Eculizumab, the complement inhibitor best studied in pregnancy, is a category C drug, as it can cross the placenta and reach low levels in neonates, but it has been used safely in pregnancy-associated complement-mediated thrombotic microangiopathy.³⁴

Similarly, eculizumab does not seem to be excreted in breast milk and is likely to be safe with lactation. Data on safety during pregnancy and lactation are lacking for other terminal and proximal complement inhibitors. More formal recommendations are expected in the future as data accumulate regarding safety of these drugs in these at-risk populations.

EXPENSIVE BUT WORTH IT?

Like other novel therapies, complement inhibitors are expensive, which becomes more relevant as many patients require extended therapy—sometimes lifelong! Even eculizumab biosimilars, soon to be on the market, are expected to have a high price tag. Cost-effectiveness analyses will be instrumental in the eventual accessibility and wider uptake of these effective therapeutic options.

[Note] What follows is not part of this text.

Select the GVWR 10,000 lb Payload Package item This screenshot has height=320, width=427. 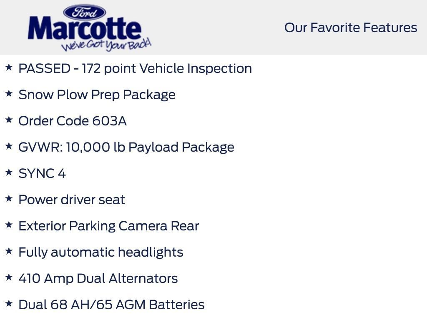[126, 147]
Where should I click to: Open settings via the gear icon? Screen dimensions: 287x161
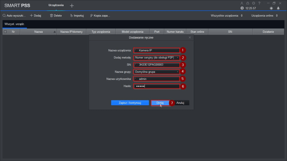click(253, 3)
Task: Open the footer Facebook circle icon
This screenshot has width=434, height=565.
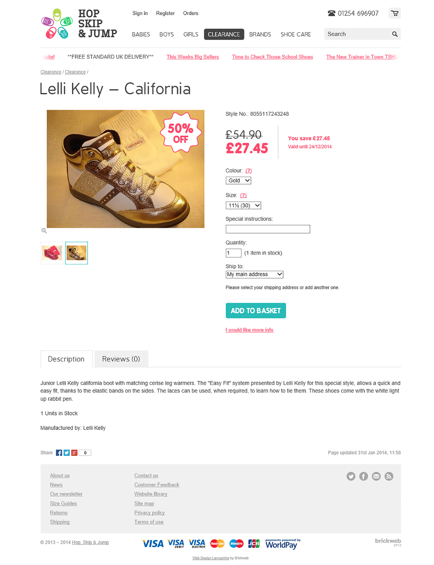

Active areas of investigation include the optimal duration of complement inhibition and biomarkers to aid in monitoring recurrence of disease or therapeutic levels while on these medications.

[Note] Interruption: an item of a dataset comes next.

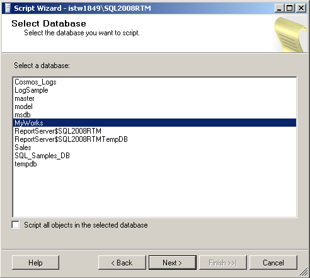Select the highlighted MyWorks database
This screenshot has height=278, width=310.
154,123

COMPLEMENT: A SYSTEM TO REMEMBER

The complement system plays a crucial role in immune function and is increasingly implicated in the pathogenesis of various diseases across disciplines. Complement blockade has emerged as a therapeutic approach, providing the only effective treatment for some diseases, and promising effective and safer options in others.

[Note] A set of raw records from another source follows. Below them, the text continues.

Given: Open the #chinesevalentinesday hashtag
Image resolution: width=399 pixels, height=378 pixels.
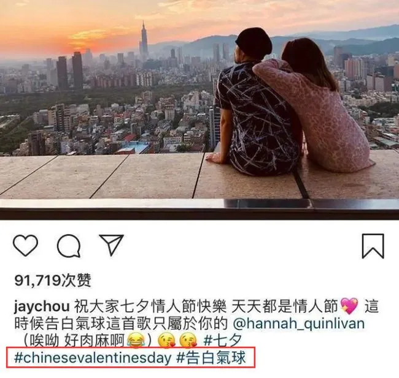Looking at the screenshot, I should [93, 358].
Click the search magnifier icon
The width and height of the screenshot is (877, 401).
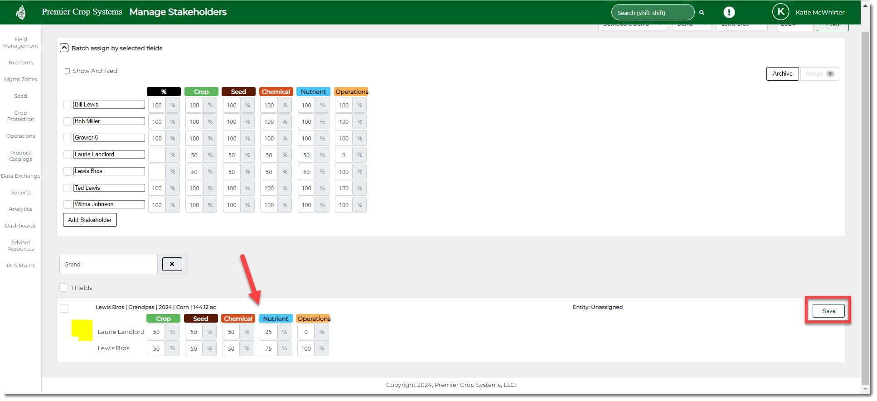[702, 13]
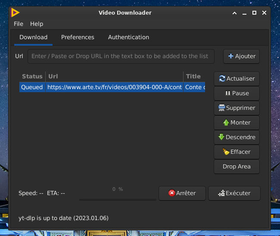Click the broom icon on Effacer
This screenshot has height=236, width=280.
pos(226,152)
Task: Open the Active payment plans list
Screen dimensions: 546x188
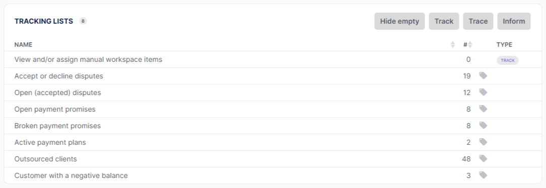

The list of available and approved medications is rapidly increasing, and we expect that most practitioners will soon begin encountering patients on them with problems that will require in-depth knowledge of these medications. Forgetting about complement is no longer an option in providing optimal patient care.

DISCLOSURES

Dr. Bassil has disclosed consulting for Mallinckrodt Inc. Dr. Cavanaugh has disclosed consulting for Cerium Pharmaceuticals, Novartis Pharmaceuticals, Otsuka Pharmaceuticals, Travere Therapeutics, and Vera Therapeutics and acting as an advisor or review panel participant for Cerium Pharmaceuticals. Dr. Nakhoul has disclosed consulting for Akebia Therapeutics, Inc., Amgen, Boehringer Ingelheim, Calliditas Therapeutics, GSK, and Otsuka Pharmaceuticals. Dr. Taliercio has disclosed acting as an advisor or review panel participant for Amgen, Apellis Pharmaceuticals, and Calliditas Therapeutics. Dr. Mehdi has disclosed acting as an advisor or review panel participant for Alexion, Calliditas Therapeutics, and Novartis and teaching and speaking for Apellis Pharmaceuticals and GSK. The other authors report no relevant financial relationships which, in the context of their contributions, could be perceived as a potential conflict of interest.